Я теперь понял, что именно было в Пшенке странно — куда-то делась не только его нахрапистость, но и неявная, но всегда ощутимая твердость. Раньше, что бы и как он ни говорил, он говорил, как человек, владеющий ситуацией, человек, за которым стояла сила, теперь этого не было, а было что-то странное. Как будто он мужественно боролся с чем-то внутри себя, с каким-то параличом.

— Подождите. Что бы вы сейчас ни сказали, вы заблуждаетесь. И вы даже представить себе не можете, что это было. Я… я приехал туда через полчаса, был на работе, у нас там еще автобус сломался. Соседки дома не было, но она, как узнала, прибежала прямо в гараж. Я приехал. Там все разворочено. Ничего не осталось. Ни от дома, ни от пристройки. Машина сгорела. И все оцеплено, дымится. Бабы голосят. Пожарные машины. И — никого, понимаете? У меня больше — никого! Это все, что я помню. Я потом очнулся в больнице, мне много что рассказывали, и, как оказалось, — не в последний раз! Зачем вам это еще? Вам рассказать, как я остался один? Я очень любил и мать, и отца, и сестру — а вот оказалось, что один, и все так хорошо, и некуда податься и не к кому?

— Игорь Рудольфович…

— Нет, вы дослушайте, вы же этого добивались? Или, может быть, вам рассказать, как я после клиники ходил по деревне, побирался? Пытался найти каких-нибудь родственников или хотя бы какую-нибудь работу? Что в сервис в Навашино меня не брали, так как считали, что я свихнулся на почве этого взрыва? Как писал сестре слезные письма, на деревню дедушке? Да, я, говорят, обвинил ее в том, что она оставила нас, но я любил ее, она же все-таки моя сестра! Вам рассказать, как я без копейки добрался до Москвы? Как поступил? И как приезжал обратно несколько раз, и все двери закрывались передо мной? Я даже не помню, где они похоронены! У меня память отшибло, вы это хотите узнать?

Пшенка глядел перед собой. Поднял взгляд на меня — и сразу отвел.

— Игорь Рудольфович, я всего лишь хотел обратить ваше внимание на то, что авария, в которую вы попали, — не первое в вашей жизни потрясение.

— Да, еще бы! Вы даже не представляете, какое потрясение вы сами мне устроили! Вы…

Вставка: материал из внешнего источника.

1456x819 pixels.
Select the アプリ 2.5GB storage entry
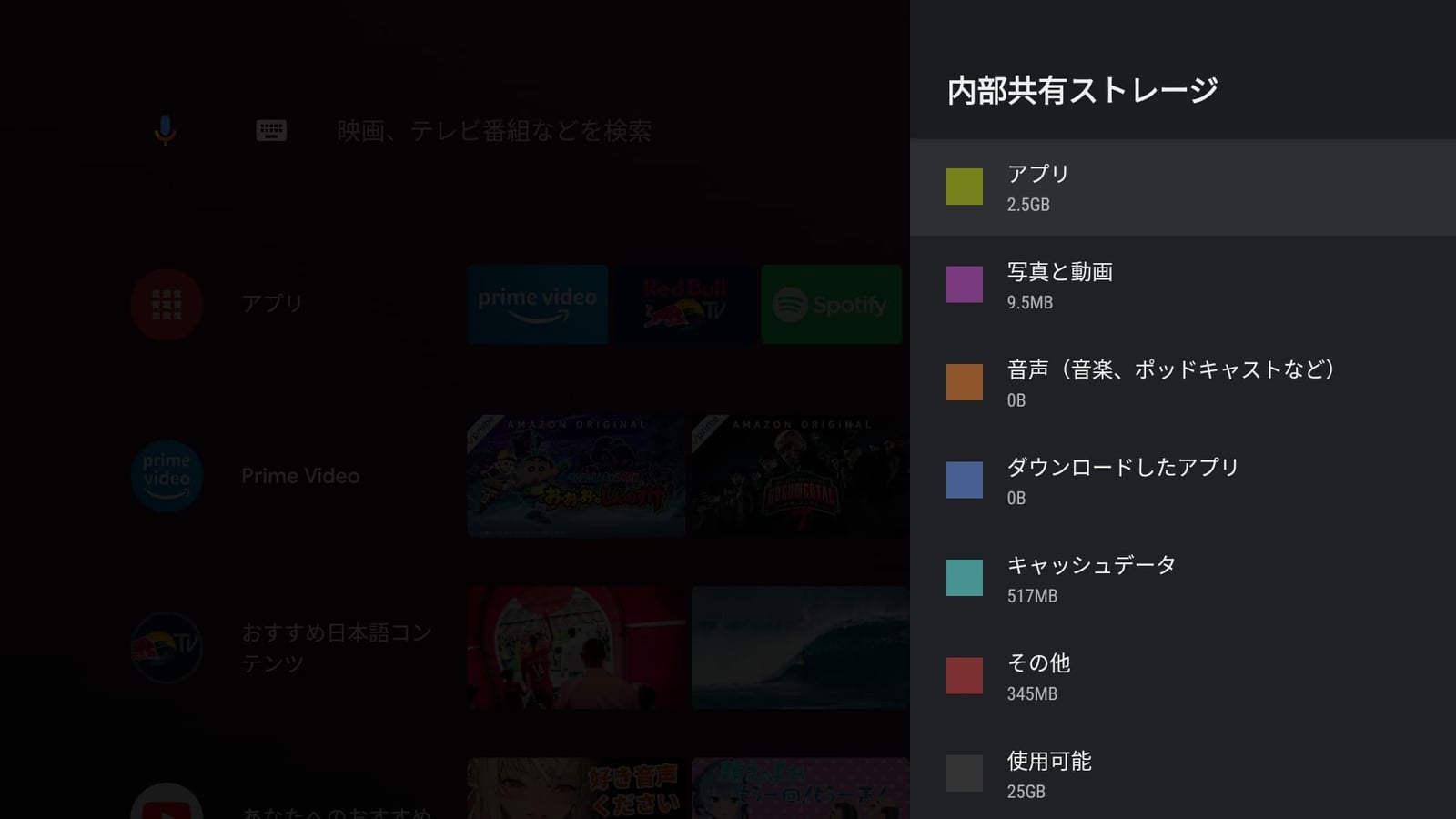(1182, 187)
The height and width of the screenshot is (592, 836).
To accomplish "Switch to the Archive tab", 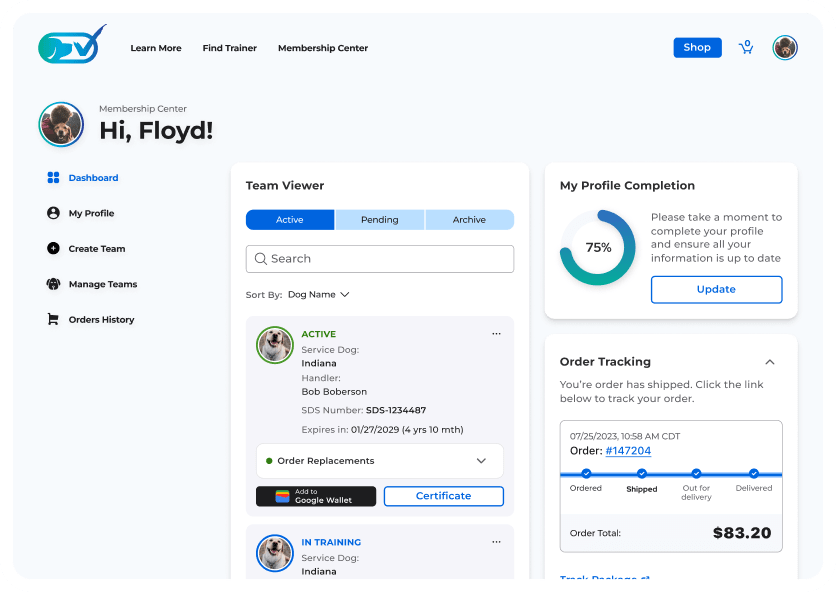I will 469,220.
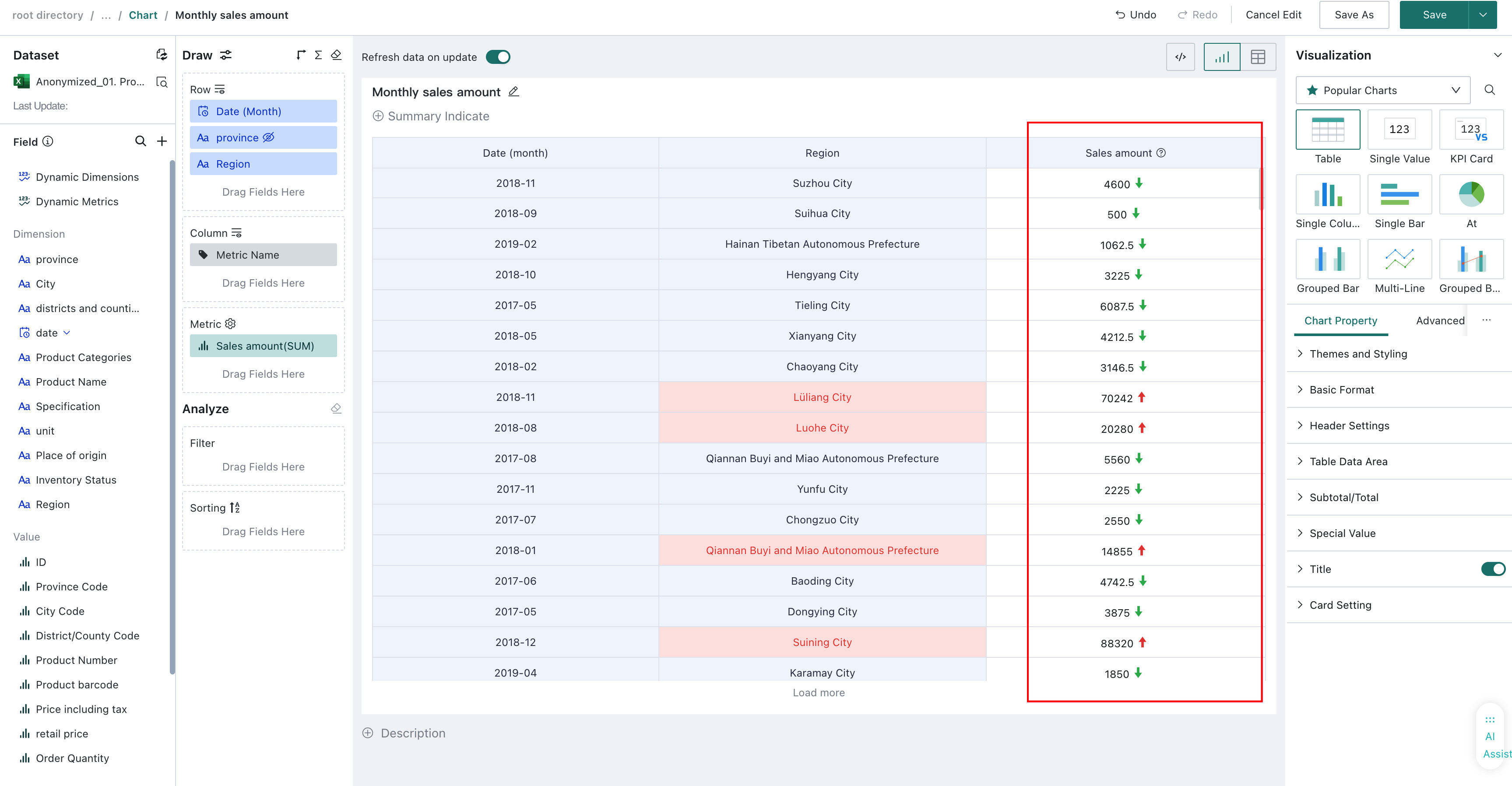Click the search icon in Field section
1512x786 pixels.
[x=140, y=141]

Я осекся. Я вдруг заметил нечто еще более странное: Пшенка избегал моего взгляда. Не смотрел мне в глаза.

— Вы… это заслужили.

— Нет, Александр Петрович, не в этом дело. А в том, что вы предвзято ко мне относитесь. Не знаю, выполняете ли вы заказ, или выслуживаетесь, или еще что — но вы пристрастны, и я… я попрошу адвоката дать вам отвод или как это называется…

— Игорь Рудольфович…

Пшенка поперхнулся, откашлялся.

— Игорь Рудольфович, хотите откровенно? — Наши взгляды встретились, он побледнел. — Эта девочка… Лиза… Лиза Пешнина… Ваша… жена. Не в добрую минуту она вас встретила. Вы не человек. Вы…

— Что? Что-о?

Я не поверил своим ушам.

— Да. Вы не правы… в своих предположениях. И насчет заказа не совсем… И да, я направил вас к этим упырям, и правильно…

— Знаете что? — Я вспомнил общую. — Я вас убью. Богом клянусь, всем святым. Убью вас, как только выйду.

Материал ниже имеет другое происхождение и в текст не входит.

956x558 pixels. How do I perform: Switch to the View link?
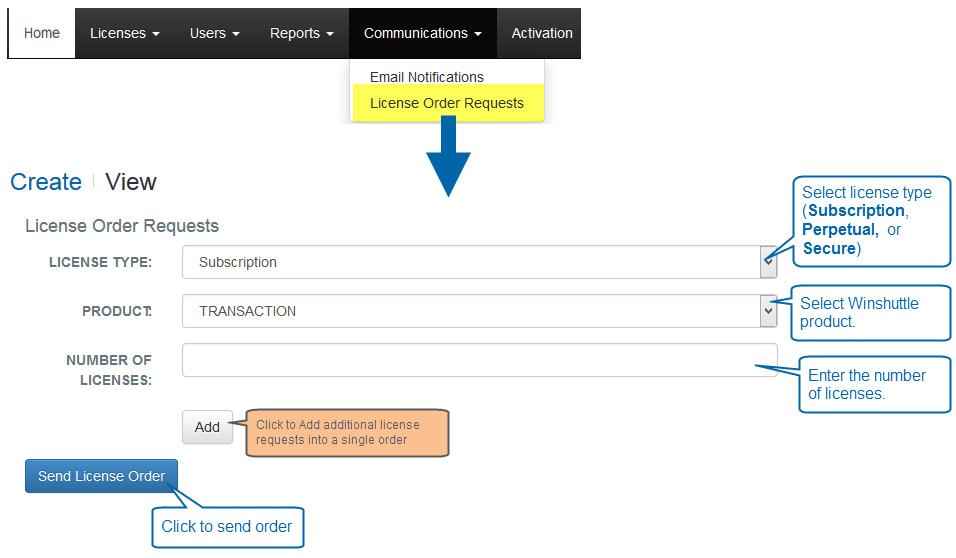(131, 182)
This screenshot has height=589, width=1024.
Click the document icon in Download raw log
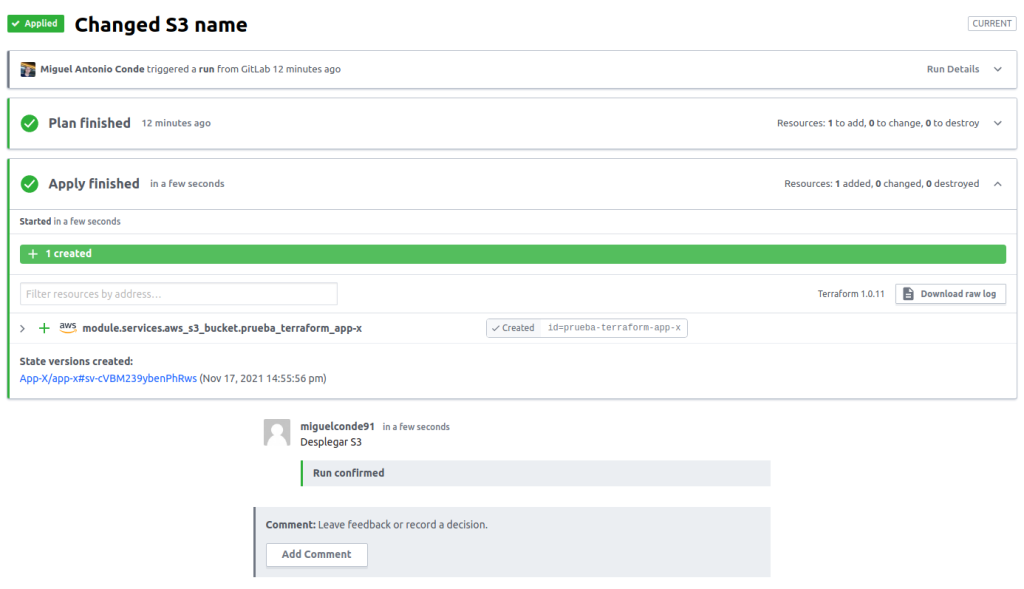click(908, 294)
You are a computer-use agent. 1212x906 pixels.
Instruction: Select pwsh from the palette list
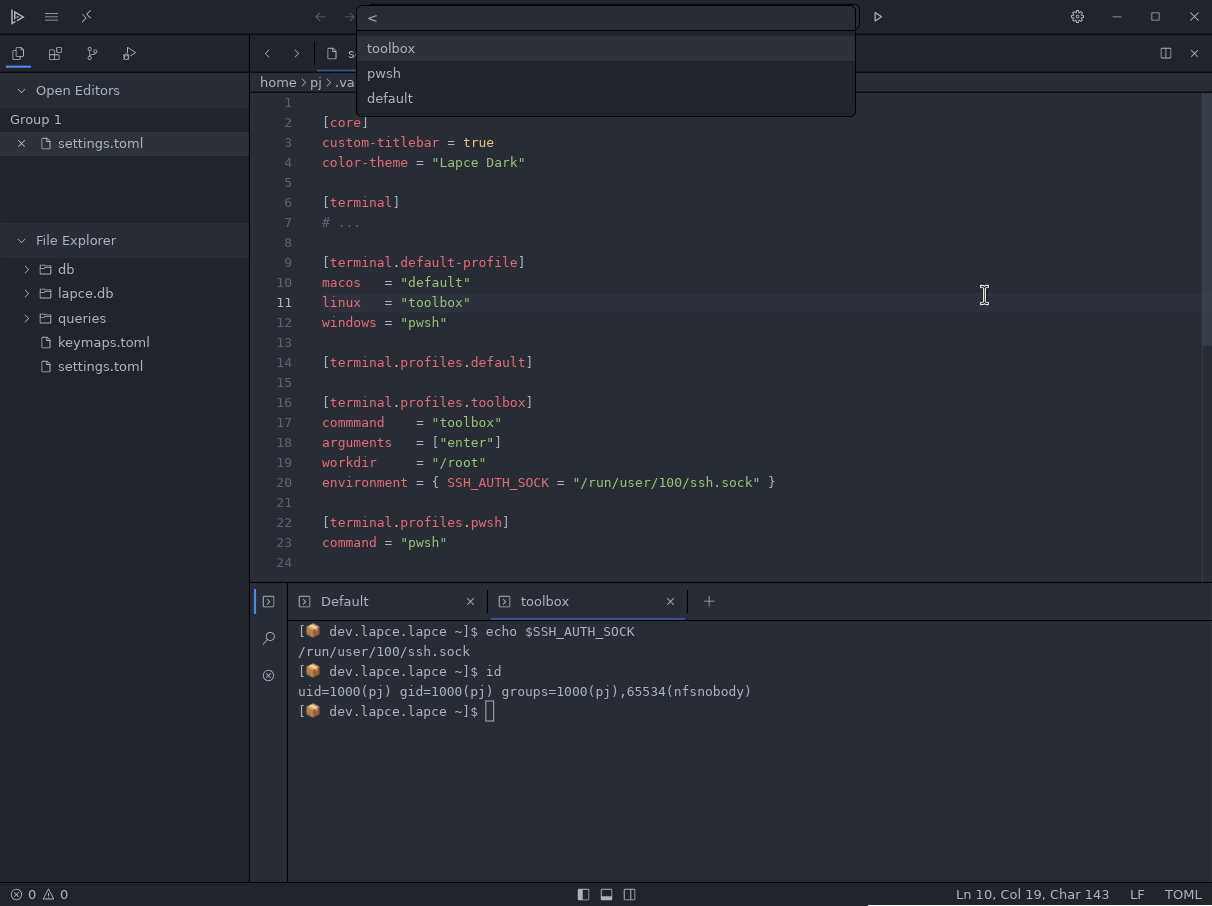(x=384, y=73)

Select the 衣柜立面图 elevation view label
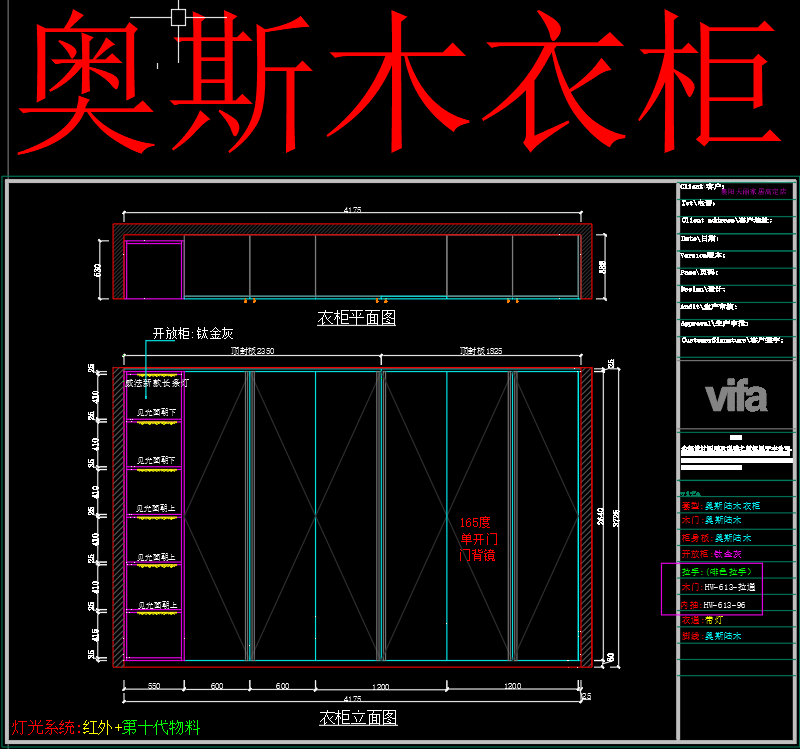click(357, 718)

Ничего глупее, конечно, нельзя было придумать. Особенно в присутствии секретаря. Но он сам, сам меня спровоцировал.

Пшенка сглотнул. Попытался вытащить из пачки сигарету. И я увидел, как дрожат — дрожат мелкой дрожью! — его руки.

— Игорь Рудольфович… позвольте мне объяснить, с чем были связаны мои вопросы. — Он перевел дух. — Автокатастрофа — не первое потрясение, пережитое вами в жизни. Вы лишились сестры, потом — трагическим образом — родителей. Вы выжили, и справились с обстоятельствами, и нашли женщину, которую полюбили — и снова катастрофа. Вы выдающаяся личность — возможно, отчасти в силу этих самых обстоятельств. Но на долю одного человека это слишком, вам не кажется?